==== Document excerpt
Extend your text utility program from the previous lesson to add character counting functionality. Your program should:

  1. Prompt the user to enter a short sentence by printing: Enter a sentence: followed by a newline
  2. Declare a character array named sentence with 200 elements to store the input
  3. Use scanf with the %s format specifier to read a single word from the user
  4. Print the stored word in the format: You entered: [word]
  5. Use strlen() to calculate the number of characters and print it in the format: Character count: [count]
  6. Use strlen() again to print the length in the format: Length: [length]

Both Character count and Length use strlen() and will produce the same value. The goal of this exercise is to practice calling strlen() multiple times and using its result in different output contexts — reinforcing how the function works and how you can reuse it.

Remember to include the <string.h> header to use the strlen() function.
========
==== Information provided
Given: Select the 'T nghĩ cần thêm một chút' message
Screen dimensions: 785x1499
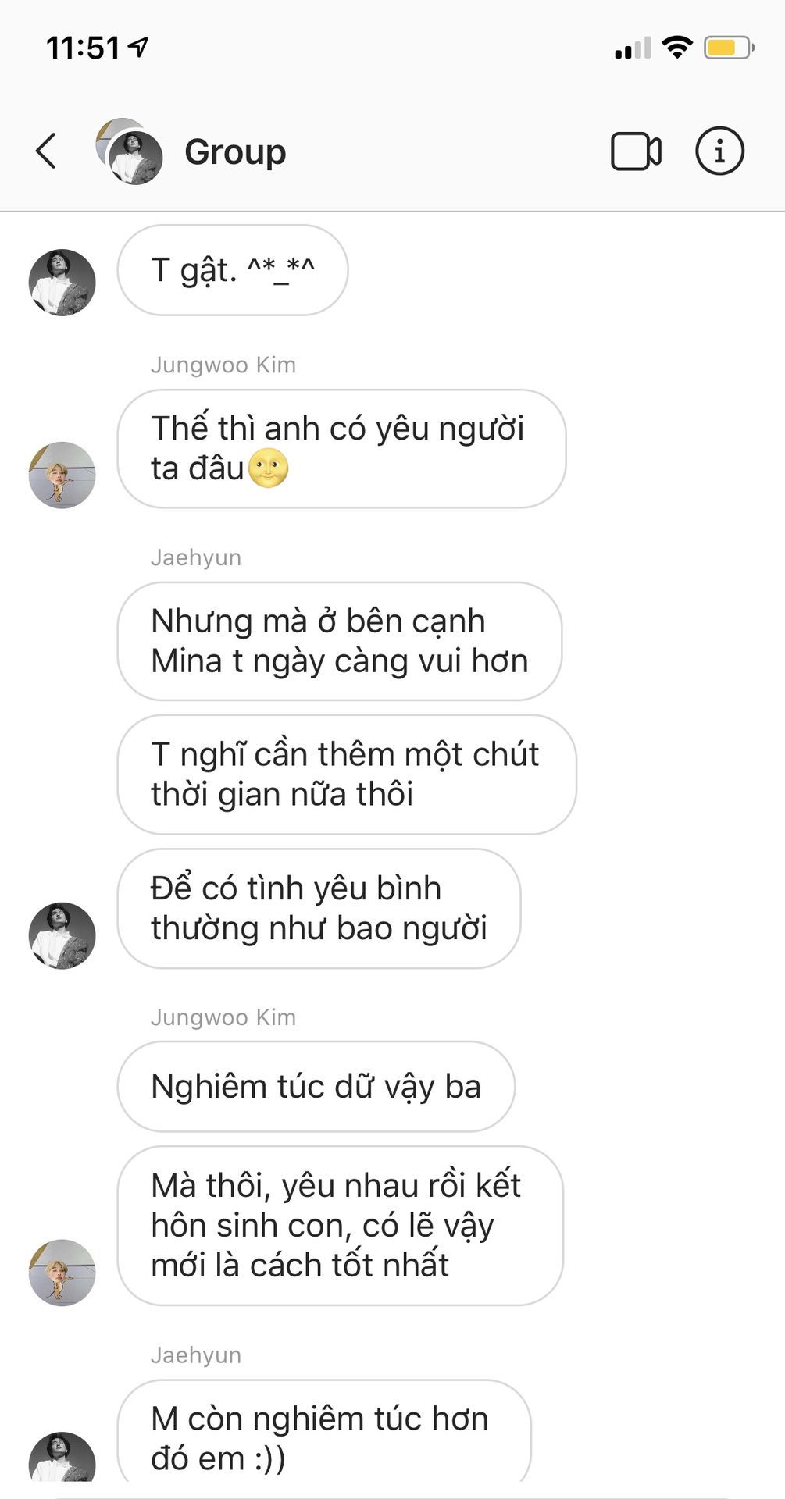Looking at the screenshot, I should 347,774.
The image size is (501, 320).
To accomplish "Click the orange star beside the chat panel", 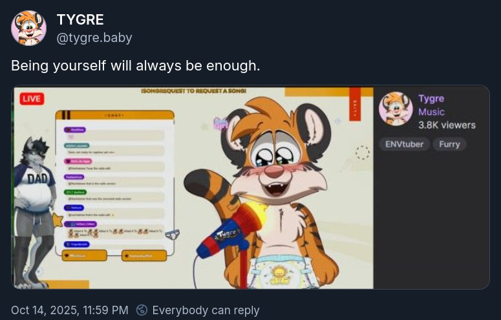I will click(x=56, y=220).
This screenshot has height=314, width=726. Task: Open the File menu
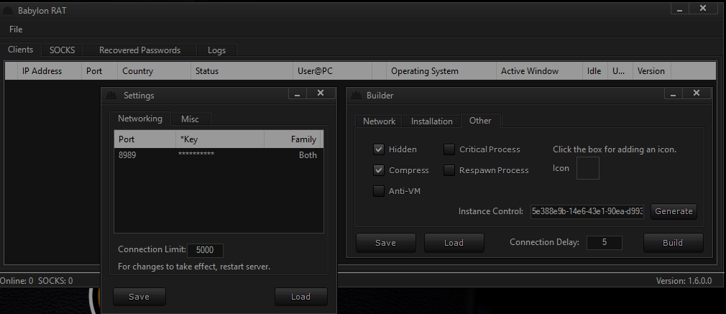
========
**Do this**. Can you repeat the part of the programming exercise above word for word, starting at "Both Character count" and stopping after "the strlen() function."?

**Solution for this exercise**.
Both Character count and Length use strlen() and will produce the same value. The goal of this exercise is to practice calling strlen() multiple times and using its result in different output contexts — reinforcing how the function works and how you can reuse it.

Remember to include the <string.h> header to use the strlen() function.